O episódio derradeiro do terceiro ano, dirigido por Nick Hurran (do filme Coisas de Meninos e Meninas e de Doctor Who), faz referência óbvia ao conto denominado O Último Adeus de Sherlock Holmes, onde o Detetive contaria o seu último caso cronológico, ao menos até a data do lançamento. Como uma lente sem foco, o espécime começa mostrando um interrogado sem seus óculos, tal sujeito já havia aparecido em sua silhueta em momentos anteriores deste ano. Sua figura finalmente ganha contornos reais e ele faz uso de alta tecnologia para praticar seus “atos”.
Mister Charles Magnussen, interpretado pelo dinamarquês Lars Mikkelsen é um sujeito frio, calculista, e sedutor, a sua maneira, que tem poderes enormes no campo das chantagens, mantendo-se acima de qualquer trivialidade humana, em suspenso, como um inatingível vilão e que só poderia ser vencido por um adversário tão altivo quanto ele, que seria, claro, o detetive de Baker Street, que consegue não ser enquadrado até completar-se mais de dez minutos de sua série homônima.
Encontrado por Watson (Martin Freeman) em um ninho de drogados, Sherlock (Benedict Cumberbatch) dá um sentido gonzo às inserções em seus casos, se drogando e levando broncas dos membros do laboratório onde trabalhava, especialmente Molly (Louise Brealey). Curiosamente, após todo esse imbróglio ele é alocado para o caso insolúvel de Magnussen, passando por cima do membro mais importante da família e antigo nome pelo qual respondia o governo britânico, a inversão de papéis obviamente irrita Mycroft (Mark Gatiss), mas o que mais surpreende é a adição de Janine (Yasmine Akram) à rotina de Sherlock, como parceira sexual. A persona de Holmes ainda guarda muitos mistérios.
Assim como na história primária, a trama do guião envolve a segurança internacional e a grande possibilidade de uma guerra de proporções catastróficas. O elegante nêmese se mostra um rival muito próximo do que chegou a ser Jim Moriarty, mas sem o seu carisma, sem a personalidade magnética. Sua capacidade de dedução chega a superar a de Sherlock, ainda que ele lance mão de itens tenológicos que elevam as suas já grandes capacidades de detecção, simbolizadas pelos óculos, um objeto comum aos homens a séculos e utilizado por qualquer um que necessite corrigir uma falha orgânica referente a um sentido básico. O cuidado do roteiro com seus signos permanece afiadíssimo e se aprimora cada vez mais. No entanto, o maior paradigma da série prossegue, pois Holmes trabalha seus casos em cima da falha humana.

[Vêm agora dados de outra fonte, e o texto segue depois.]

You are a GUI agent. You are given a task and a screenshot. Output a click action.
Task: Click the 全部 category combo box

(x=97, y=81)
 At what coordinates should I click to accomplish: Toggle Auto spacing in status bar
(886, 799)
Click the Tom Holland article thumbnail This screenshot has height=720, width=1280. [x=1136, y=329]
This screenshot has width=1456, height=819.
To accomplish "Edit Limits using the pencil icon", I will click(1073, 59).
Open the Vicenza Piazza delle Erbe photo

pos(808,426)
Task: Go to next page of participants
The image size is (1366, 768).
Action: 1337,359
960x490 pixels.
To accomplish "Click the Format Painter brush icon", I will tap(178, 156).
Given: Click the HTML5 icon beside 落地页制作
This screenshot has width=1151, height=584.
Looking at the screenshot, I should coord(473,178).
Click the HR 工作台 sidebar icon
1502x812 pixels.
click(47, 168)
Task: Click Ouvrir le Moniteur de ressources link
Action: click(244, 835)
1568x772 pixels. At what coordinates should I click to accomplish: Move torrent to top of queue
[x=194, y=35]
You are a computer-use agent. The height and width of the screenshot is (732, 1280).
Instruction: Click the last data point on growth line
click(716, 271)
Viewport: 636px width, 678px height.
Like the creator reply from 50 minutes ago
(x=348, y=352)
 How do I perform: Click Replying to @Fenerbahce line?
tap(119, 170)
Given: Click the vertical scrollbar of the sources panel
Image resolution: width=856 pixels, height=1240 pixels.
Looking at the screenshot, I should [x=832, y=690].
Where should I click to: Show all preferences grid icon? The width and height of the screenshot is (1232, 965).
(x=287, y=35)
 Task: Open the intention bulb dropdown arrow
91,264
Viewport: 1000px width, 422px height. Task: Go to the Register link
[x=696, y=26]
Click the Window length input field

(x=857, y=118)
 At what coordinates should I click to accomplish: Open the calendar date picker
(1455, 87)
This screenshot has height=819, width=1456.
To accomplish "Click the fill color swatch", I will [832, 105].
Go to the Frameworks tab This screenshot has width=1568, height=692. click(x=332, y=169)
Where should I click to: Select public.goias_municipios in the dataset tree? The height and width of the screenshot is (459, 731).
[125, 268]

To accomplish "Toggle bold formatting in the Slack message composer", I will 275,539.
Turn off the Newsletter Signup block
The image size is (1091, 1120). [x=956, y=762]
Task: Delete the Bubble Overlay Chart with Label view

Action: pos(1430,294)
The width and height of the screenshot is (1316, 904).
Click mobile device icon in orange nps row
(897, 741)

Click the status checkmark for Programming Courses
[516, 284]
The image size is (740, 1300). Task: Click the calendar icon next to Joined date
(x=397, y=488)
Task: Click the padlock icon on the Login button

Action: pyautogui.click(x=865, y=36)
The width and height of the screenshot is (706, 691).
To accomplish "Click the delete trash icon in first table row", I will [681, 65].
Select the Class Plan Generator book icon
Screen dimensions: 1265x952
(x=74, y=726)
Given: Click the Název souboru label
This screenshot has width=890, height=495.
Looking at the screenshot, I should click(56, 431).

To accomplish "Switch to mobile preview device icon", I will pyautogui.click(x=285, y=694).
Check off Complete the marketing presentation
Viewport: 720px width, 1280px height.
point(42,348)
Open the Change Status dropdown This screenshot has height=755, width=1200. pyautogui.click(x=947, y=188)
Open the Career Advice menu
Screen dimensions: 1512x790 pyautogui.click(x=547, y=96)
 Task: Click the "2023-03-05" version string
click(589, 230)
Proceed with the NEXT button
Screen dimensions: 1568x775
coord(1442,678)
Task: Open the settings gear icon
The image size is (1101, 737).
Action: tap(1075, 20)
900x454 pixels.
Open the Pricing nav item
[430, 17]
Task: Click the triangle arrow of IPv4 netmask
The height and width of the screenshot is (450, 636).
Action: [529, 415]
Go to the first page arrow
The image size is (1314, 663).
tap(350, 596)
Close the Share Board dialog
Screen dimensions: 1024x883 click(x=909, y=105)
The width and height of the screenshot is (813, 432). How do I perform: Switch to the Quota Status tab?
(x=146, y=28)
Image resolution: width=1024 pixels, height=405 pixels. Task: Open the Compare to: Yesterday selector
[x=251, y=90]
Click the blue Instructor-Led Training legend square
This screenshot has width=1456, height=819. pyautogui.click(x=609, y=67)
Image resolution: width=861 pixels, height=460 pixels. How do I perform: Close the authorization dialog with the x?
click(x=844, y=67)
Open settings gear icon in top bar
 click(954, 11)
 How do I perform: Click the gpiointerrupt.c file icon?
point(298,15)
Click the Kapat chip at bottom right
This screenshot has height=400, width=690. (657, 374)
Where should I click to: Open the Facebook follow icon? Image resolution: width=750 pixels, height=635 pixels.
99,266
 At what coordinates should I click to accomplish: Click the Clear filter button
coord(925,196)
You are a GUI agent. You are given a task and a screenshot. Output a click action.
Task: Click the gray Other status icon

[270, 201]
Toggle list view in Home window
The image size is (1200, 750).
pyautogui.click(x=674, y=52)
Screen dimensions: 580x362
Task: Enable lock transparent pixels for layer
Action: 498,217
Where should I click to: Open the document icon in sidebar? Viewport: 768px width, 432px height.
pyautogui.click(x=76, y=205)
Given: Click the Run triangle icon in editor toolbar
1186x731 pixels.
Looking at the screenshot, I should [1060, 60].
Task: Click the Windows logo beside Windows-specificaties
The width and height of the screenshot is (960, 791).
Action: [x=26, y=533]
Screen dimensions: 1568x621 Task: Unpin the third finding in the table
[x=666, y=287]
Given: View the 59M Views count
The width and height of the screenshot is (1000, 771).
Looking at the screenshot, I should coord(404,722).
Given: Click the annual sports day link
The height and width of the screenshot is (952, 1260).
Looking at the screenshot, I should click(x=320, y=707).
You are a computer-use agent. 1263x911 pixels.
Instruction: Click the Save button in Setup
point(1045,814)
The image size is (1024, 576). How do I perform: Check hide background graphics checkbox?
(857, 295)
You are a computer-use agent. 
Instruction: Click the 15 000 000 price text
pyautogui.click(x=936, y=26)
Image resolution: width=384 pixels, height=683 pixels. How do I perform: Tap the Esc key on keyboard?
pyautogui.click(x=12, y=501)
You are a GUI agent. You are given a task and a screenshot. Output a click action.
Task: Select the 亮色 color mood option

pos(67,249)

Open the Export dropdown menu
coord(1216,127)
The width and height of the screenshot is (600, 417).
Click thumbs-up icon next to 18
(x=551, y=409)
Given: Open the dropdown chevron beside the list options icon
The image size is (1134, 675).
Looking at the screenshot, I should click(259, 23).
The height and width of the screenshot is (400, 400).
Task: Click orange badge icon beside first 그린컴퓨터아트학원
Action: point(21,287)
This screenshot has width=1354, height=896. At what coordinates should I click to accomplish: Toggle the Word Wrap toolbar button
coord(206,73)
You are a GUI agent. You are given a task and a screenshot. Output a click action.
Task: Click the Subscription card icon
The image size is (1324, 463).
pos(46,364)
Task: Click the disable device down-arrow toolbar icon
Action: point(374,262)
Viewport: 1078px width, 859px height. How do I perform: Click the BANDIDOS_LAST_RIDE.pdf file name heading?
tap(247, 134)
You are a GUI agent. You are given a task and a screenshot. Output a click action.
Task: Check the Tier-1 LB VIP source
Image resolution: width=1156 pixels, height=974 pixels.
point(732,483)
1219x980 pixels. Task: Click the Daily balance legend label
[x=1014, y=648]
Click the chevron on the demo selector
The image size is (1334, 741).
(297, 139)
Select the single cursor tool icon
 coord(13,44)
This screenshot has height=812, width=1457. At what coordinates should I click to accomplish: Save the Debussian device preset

O cérebro do Detetive é tão absurdamente bem desenvolvido que ele é capaz de analisar tudo a sua volta de modo muito veloz, e até retardar o que seria um ferimento fatal, tudo para prosseguir desvendando o mistério deveras incomum que se apresenta a ele. A viagem do protagonista ao porão de sua alma, simbolizado por uma sala acolchoada onde habita o seu rival falecido é uma das melhores sacadas de roteiro do seriado. É a preocupação com seu velho amigo que o faz lutar para não morrer, que ocasiona seu retorno ao mundo dos vivos.
Para o leitor atento ao estudos do cânone de Conan Doyle deve lembrar da teoria de que John Watson teria tido uma segunda esposa, após Mary Morstan ter falecido – tal teoria é subvertida para algo maior, mais dramático e penoso, envolvendo a nova senhora Watson (Amanda Abbington) como parte integrante da misteriosa teia de crimes investigada pelo detetive consultor. Tudo fica mais pessoal, mais íntimo, até o ponto em que tudo que significa algo para a dupla torna-se frio e absolutamente calculado, o que era pessoal torna-se impessoal a partir daí.
O vilão volta com ainda mais força, demonstrando uma onipotência incômoda para alguém que ocupa o cargo de “quarto poder”. O conhecimento vasto de Magnussen se mostra intransponível, até para Sherlock, e diferente dos contos canônicos, dessa vez o protagonista não está acima da trama, mas sim inserido nela, ele não consegue mais desmontar o esquema como antes fazia, ele é falho, como todos os humanos que ele tanto renegou e para vencer teve de descer ao nível dos outros seres e cometer o ato mau mais mundano e comum ao homem – o assassinato. Na triste partida de Sherlock ao exílio, ele dá o seu adeus a Watson dizendo que o jogo nunca acaba, e o que muda são os jogadores, mas antes que ele pudesse finalmente se ausentar, há uma reaparição do maior dos ardis de Holmes, aumentando e muito as expectativas para a quarta temporada, que somente será exibida em 2016.